— Так! Но зачем он тогда приглашает лучшие семьи? Если ему интересно, пускай дает бал своим приятельницам. Полагаю, их столько, что и на два бала хватит…
— Ах, бедная моя шьора, что ж делать! Нынче в мире все идет неладно, — вздыхает шьора Кеке.
— Легко вам говорить! — вскипает негодованием шьора Андриана. — Но ответственность! Явиться, как ни в чем не бывало, без гарде-дамы[24], — что скажут люди? Нет у этого человека ни такта, ни рассудительности. Да и то сказать, в каких кругах он вращается! Тут и самый утонченный человек омужичится. Куда же дальше — еще танцевать пригласят…
— Ах, чего только не бывает на свете! — жалобно лепечет бедная шьора Кеке, закатив глаза к потолку.
Катица успокоилась довольно скоро. Уже и в висках не стучит, и искры перед глазами не пляшут. Огляделась вполне хладнокровно; смотрит, обсуждает, критикует про себя. В конце-то концов, ничего необыкновенного. Зал, правда, красиво убран — гирлянды, венки, драпировки. Надо ведь было прикрыть кое-где трещины по стенам, пятна, где отвалилась штукатурка. Много зеркал (все разной формы) придают залу приветливый, радостный вид; они служат Катице вторыми глазами, отражая оживленное движение. Стоят в зале бюсты Шеноа[25] и Прерадовича[26], висит большой портрет Старчевича; нет, все в этом зале ей хорошо знакомо.
Здесь много девиц из первых домов города, чьи матери — шьоры. Но видит Катица здесь и Франку, и Антицу, и Ельку: их отцов, правда, называют «мештре», но один — кузнец, другой — сапожник, и никого не смущает, не оскорбляет присутствие этих девушек. Неужели же она хуже, подлее них? Не так-то легко кому бы то ни было внушить страх Претуршам. А то, что они тежачки? Да, сказать, тежаками-то весь мир кормится. Без честных тежаков и эти так называемые господа недолго протянут…
Катица приободрилась. Вдруг перед ней вырос шьор Зандоме, смотрит на нее с удовольствием.
— А, Претурши! Отлично! Что ж ты прячешься, Матия?
— Им, право, прятаться не нужно, — подхватил доктор, подошедший к Зандоме, и поправил свои очки.
Зандоме оглянулся на него, подмигнул, а доктор издал свой любимый звук: «Гумм!»
— Ну, веселитесь, детки, веселитесь, — подбодрил сестер Зандоме и, взяв доктора под руку, отошел.
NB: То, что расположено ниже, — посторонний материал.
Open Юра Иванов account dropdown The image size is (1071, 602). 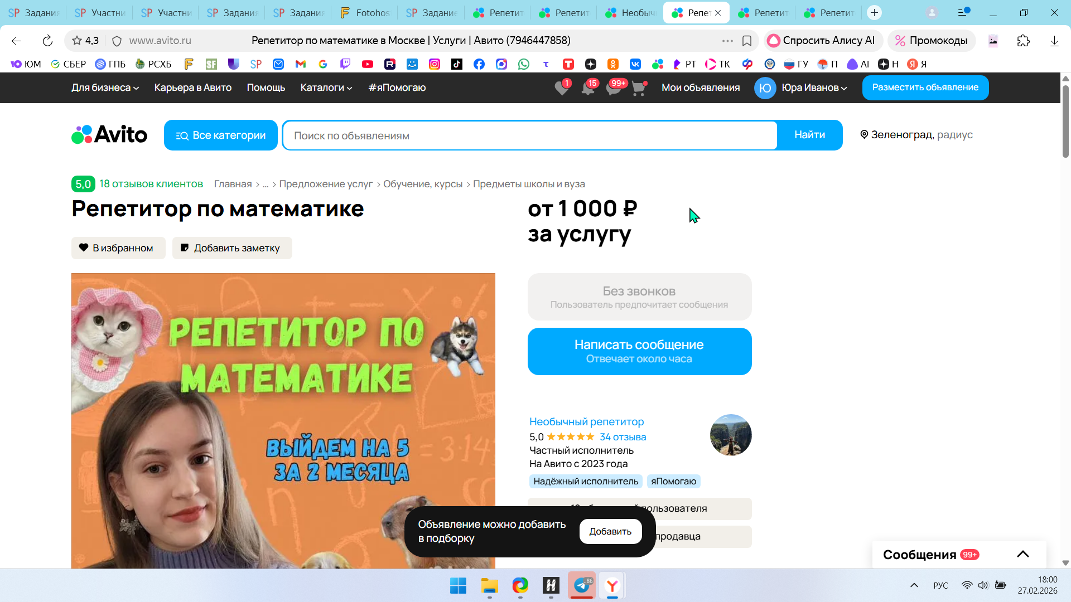[x=814, y=88]
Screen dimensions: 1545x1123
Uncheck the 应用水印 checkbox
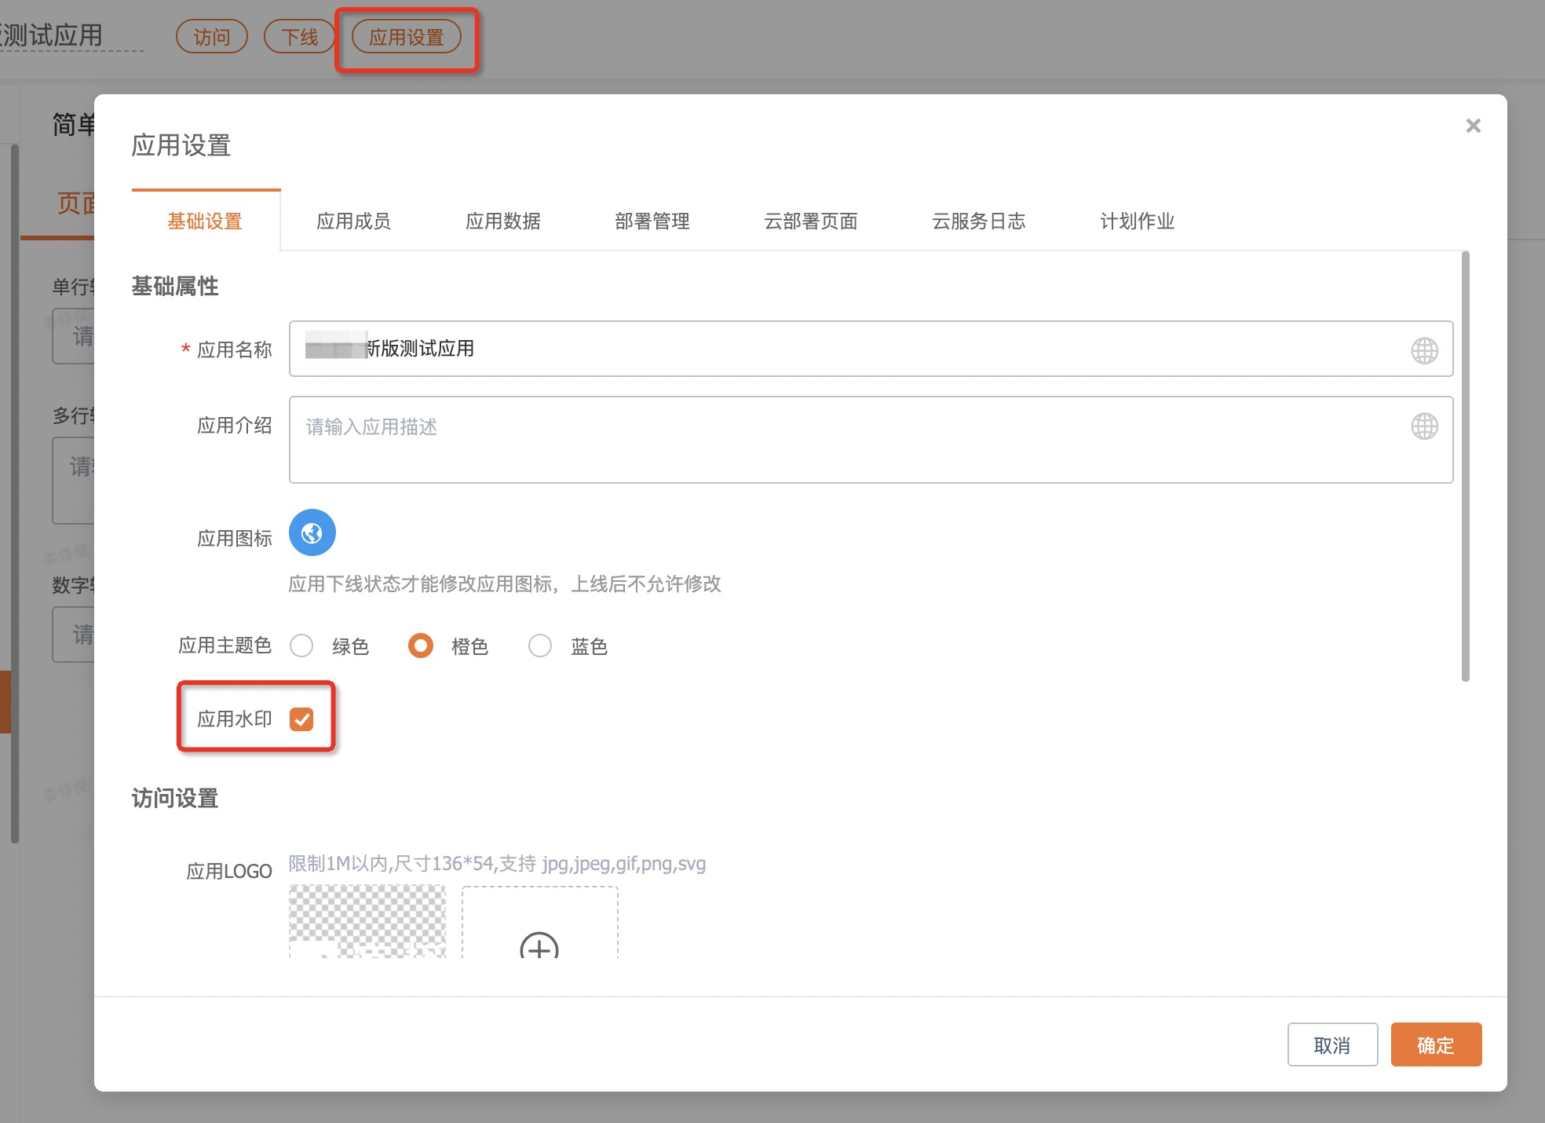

— Славные девчушки, — сказал доктор, кивая головой. — Красотки, а, Зандоме?
— Это всем известно, — отозвался тот. — Жаль, нельзя к ним причалить…
— Нельзя? Да кто ж мешает?
— А вы взгляните на шьору Андриану. Позеленела, как трава. Стало быть — зависть, или еще что, бес ее знает. Даже я не могу осмелиться на большее, чем то, что я уже сделал. Завтра утром моя шьора Царета уже будет во всех подробностях извещена, что отмочил ее благоверный на балу.